I first came across an odd complaint about the waning of rudeness on the internet in an article by Jason Silverman at Slate. He blamed social media for ruining literary criticism. Social media are not too rude, mind you. They are too polite. (Social media roughly seemed to be Twitter, blogs, and Facebook.)
Then the nonsequitur: If other people are too nice online, you can't be a literary critic at a newspaper.
Hmm. I didn't see that.
I didn't understand the relationship of polite social media to literary criticism, but soon The New York Times, the Man Booker Prize chairman, and The Guardian were repeating the argument.
And now Nathan Heller, a columnist at Slate, has written a piece for New York magazine in which he pines for the days when everybody was rude online.
"For those of us who learned to love the web best as a hostile, predatory, somewhat haunted place, this kindness is startling.... These days, life online has become friendly, well mannered, oversweet. Everyone is on his or her very best behavior—and if they’re not, they tend to be quickly iced out of the conversation."
These attacks on politeness online, all by male writers, express their perception that the pressure to be nice has bankrupted a few book review sections--surely not!--or at least wrecked their fun. They are annoyed by blandness.
I don't have Facebook or Twitter, so if there is too much blandness, I am missing out on it. And I am no doubt the blunt kind of person who would get "iced out of the nice conversation."

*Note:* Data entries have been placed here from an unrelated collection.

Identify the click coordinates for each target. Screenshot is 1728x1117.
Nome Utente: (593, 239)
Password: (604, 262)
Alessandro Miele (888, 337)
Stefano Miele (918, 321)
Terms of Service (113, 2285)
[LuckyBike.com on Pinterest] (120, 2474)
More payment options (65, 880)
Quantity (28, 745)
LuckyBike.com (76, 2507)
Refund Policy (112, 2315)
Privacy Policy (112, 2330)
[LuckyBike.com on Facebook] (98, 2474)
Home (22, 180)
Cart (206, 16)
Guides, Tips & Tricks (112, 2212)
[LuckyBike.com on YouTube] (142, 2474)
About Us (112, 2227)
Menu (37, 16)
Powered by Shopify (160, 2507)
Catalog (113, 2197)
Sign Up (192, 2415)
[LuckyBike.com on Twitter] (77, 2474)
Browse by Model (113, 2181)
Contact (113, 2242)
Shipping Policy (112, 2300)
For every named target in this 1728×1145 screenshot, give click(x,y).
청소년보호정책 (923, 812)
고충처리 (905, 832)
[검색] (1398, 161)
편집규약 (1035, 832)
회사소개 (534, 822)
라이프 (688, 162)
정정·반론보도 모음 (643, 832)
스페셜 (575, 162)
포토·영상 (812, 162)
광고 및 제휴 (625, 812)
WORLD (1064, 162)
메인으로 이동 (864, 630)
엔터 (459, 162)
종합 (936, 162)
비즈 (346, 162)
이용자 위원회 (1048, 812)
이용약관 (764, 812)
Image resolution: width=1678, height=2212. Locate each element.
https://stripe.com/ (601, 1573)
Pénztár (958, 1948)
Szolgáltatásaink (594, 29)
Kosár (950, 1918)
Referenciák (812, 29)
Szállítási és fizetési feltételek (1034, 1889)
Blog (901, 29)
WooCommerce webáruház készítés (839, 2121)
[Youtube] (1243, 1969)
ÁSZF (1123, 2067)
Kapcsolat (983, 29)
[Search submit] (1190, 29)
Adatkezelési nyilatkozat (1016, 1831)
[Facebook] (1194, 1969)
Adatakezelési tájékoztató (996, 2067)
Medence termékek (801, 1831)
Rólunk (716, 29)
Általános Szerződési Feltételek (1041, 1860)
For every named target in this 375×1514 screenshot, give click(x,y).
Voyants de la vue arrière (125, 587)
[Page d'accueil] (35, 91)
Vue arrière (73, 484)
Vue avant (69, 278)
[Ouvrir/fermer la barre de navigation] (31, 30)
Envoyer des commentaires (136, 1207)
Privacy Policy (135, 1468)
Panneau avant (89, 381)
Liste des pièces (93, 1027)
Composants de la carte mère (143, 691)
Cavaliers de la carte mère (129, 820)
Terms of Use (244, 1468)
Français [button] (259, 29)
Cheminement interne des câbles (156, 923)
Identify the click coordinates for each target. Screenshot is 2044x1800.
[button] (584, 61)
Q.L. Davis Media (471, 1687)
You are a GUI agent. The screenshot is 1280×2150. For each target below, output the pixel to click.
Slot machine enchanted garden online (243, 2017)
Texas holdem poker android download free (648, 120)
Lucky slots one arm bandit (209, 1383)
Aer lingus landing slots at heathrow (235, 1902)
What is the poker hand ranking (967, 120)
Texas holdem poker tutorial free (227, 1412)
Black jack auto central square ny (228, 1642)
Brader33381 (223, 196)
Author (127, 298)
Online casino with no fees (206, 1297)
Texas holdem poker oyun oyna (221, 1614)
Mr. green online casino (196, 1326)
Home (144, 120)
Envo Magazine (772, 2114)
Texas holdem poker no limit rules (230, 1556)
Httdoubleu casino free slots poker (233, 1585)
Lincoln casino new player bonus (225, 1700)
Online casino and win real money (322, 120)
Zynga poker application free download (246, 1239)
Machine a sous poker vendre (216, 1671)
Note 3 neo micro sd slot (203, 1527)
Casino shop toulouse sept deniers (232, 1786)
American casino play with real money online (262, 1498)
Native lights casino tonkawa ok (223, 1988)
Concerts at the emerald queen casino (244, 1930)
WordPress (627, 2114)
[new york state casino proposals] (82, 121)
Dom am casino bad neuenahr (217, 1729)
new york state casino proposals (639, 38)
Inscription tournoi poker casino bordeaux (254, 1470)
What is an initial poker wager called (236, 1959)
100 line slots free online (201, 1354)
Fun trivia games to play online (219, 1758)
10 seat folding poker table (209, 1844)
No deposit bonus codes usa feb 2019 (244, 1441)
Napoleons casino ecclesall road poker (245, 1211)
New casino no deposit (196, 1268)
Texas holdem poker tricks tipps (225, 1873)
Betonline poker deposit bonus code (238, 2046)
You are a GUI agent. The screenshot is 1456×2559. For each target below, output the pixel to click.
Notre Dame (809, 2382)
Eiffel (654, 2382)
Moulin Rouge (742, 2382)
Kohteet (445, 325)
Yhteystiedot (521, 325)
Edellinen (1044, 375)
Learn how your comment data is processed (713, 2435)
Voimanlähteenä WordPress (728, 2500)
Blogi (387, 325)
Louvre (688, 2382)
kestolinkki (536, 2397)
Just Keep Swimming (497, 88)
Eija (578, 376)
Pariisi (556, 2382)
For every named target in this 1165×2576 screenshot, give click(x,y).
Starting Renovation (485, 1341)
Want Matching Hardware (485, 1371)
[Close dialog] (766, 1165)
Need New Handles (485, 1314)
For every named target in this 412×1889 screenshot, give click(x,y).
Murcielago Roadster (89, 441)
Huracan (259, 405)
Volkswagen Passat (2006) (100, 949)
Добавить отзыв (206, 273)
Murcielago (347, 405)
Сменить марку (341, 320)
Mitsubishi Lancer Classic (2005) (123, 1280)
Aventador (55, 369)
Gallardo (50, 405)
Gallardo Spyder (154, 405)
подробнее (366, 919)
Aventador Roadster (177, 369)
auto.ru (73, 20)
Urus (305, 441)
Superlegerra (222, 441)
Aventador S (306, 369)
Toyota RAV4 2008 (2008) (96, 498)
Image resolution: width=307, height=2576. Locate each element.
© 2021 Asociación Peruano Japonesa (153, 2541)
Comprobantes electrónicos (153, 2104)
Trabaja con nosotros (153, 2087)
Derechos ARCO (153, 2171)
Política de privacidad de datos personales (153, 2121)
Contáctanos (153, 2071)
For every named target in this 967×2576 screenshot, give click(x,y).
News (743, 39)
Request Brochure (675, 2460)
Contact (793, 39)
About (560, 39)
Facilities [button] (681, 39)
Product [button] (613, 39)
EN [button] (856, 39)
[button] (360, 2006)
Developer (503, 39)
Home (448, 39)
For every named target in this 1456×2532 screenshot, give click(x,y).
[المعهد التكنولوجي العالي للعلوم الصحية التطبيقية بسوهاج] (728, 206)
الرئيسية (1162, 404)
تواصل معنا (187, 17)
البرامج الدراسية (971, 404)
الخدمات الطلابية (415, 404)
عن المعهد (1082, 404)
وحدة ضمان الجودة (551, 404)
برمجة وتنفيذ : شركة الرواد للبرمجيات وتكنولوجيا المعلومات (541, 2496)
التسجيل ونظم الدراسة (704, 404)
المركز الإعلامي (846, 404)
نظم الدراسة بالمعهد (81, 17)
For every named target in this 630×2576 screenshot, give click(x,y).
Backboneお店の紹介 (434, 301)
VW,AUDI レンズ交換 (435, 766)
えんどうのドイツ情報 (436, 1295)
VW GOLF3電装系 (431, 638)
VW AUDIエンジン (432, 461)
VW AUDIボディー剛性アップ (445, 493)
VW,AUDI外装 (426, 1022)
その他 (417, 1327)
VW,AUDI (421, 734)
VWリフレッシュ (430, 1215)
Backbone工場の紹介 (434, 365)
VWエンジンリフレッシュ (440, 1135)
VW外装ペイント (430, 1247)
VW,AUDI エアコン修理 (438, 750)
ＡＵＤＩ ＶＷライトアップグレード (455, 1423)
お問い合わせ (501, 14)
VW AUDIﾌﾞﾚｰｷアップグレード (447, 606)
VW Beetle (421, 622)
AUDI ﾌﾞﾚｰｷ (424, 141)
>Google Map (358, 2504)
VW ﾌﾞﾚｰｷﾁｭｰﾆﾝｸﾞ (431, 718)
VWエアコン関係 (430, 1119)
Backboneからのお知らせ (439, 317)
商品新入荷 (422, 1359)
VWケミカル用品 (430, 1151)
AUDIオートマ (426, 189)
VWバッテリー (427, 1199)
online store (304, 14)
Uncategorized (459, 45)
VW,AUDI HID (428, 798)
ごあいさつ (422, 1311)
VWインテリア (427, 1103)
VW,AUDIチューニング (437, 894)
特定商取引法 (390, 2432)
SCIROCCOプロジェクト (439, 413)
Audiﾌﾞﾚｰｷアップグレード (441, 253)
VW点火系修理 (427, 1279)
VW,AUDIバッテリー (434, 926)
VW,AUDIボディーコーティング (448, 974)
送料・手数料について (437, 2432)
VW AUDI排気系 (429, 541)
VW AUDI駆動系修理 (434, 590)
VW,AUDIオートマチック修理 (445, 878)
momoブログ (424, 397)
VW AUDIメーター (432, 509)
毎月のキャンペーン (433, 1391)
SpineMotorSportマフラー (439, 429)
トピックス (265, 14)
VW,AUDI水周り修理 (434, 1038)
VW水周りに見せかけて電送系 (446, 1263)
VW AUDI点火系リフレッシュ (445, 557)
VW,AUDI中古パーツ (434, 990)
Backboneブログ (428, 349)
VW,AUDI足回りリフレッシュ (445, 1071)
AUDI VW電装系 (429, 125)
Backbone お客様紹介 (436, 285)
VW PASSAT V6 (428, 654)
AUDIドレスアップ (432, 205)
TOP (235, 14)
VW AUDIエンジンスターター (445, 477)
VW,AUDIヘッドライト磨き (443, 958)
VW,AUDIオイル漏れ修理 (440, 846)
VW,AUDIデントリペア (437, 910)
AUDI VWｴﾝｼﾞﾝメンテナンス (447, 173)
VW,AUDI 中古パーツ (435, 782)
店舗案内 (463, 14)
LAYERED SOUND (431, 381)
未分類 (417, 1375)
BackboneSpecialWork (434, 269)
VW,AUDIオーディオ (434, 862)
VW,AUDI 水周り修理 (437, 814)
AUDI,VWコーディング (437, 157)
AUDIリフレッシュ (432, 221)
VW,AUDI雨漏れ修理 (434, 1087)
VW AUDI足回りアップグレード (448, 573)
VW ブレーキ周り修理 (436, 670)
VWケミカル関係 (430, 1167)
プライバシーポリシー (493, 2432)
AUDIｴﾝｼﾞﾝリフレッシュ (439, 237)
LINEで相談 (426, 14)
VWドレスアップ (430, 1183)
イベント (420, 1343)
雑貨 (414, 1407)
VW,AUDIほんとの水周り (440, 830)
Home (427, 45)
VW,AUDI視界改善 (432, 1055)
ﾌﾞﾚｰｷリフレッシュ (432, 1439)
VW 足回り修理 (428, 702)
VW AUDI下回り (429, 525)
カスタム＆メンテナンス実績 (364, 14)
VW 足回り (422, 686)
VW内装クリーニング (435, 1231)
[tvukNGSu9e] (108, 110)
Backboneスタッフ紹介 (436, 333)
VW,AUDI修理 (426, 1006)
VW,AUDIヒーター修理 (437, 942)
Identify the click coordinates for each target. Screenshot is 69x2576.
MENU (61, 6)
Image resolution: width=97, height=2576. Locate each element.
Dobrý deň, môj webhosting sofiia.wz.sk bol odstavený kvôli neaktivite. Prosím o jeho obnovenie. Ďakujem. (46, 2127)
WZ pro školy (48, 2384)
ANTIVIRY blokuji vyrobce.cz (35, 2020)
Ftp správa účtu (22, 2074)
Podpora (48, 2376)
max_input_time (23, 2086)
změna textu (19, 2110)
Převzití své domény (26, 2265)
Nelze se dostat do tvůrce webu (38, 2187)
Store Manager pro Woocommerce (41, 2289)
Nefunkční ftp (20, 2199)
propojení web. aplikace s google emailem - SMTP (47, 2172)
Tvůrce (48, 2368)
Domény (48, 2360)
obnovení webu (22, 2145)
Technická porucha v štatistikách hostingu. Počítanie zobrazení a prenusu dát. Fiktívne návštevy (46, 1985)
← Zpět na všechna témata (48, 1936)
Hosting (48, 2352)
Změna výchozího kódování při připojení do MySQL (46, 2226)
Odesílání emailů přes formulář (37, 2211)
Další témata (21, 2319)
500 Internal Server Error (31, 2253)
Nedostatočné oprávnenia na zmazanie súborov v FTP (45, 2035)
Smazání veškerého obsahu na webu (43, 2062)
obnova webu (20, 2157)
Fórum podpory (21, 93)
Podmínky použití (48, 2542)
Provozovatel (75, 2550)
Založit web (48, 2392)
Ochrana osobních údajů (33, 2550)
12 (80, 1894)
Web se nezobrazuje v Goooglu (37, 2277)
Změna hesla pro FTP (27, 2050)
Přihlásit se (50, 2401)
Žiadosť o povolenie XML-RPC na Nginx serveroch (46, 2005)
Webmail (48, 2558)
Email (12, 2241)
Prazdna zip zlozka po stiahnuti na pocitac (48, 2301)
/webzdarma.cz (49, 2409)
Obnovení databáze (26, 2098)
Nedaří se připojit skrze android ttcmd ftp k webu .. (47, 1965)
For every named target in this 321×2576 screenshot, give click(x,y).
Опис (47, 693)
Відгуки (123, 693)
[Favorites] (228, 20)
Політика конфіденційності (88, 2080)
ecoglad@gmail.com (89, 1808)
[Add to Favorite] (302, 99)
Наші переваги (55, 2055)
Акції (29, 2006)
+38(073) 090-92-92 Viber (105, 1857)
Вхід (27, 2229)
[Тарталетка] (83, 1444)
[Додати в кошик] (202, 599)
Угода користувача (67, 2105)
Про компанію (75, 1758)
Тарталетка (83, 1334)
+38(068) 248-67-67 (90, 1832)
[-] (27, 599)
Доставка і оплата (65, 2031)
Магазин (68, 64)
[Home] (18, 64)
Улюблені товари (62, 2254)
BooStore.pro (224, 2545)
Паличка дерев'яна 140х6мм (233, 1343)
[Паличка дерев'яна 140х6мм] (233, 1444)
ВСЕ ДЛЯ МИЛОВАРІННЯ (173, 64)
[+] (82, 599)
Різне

As a blogger, I am marginally part of the social media. Some bloggers are much more active socially. I enjoy reading blogs, but I don't usually read the comments, so I can't say whether they are too nice or not. The people who comment here are thoughtful and polite, but they say they find it difficult to access the publish comment button: one must type in a complicated code consisting of slanting, illegible letters and numbers to hit the Blogger "comment" button. Inevitably spammers can master the code.
If there is less rudeness online, that has to be good. Here's what I can tell you: the polite online communities last the longest. In the '90s, one of the online book groups I belonged to fell apart over Palestine--Edward Said's excellent autobiography, Out of Place, sparked a battle between one of our Jewish members and a radical pro-Palestine activisit. We begged them to stop talking about politics and move on, but alas! And another group split over responses to a book called Patty Jane's House of Curls. Yeah, I disliked that book. I never did have any tact.
Still, many of the Yahoo discussion groups, predecessors of social media, have longevitiy, due to excellent moderators. Ineresting, sometimes controversial, discussions take place, though occasionally a moderator comes on to say, "Be nice."
So perhaps these journalists will find what they're looking for if they get off the social media and join older traditional online discussion groups?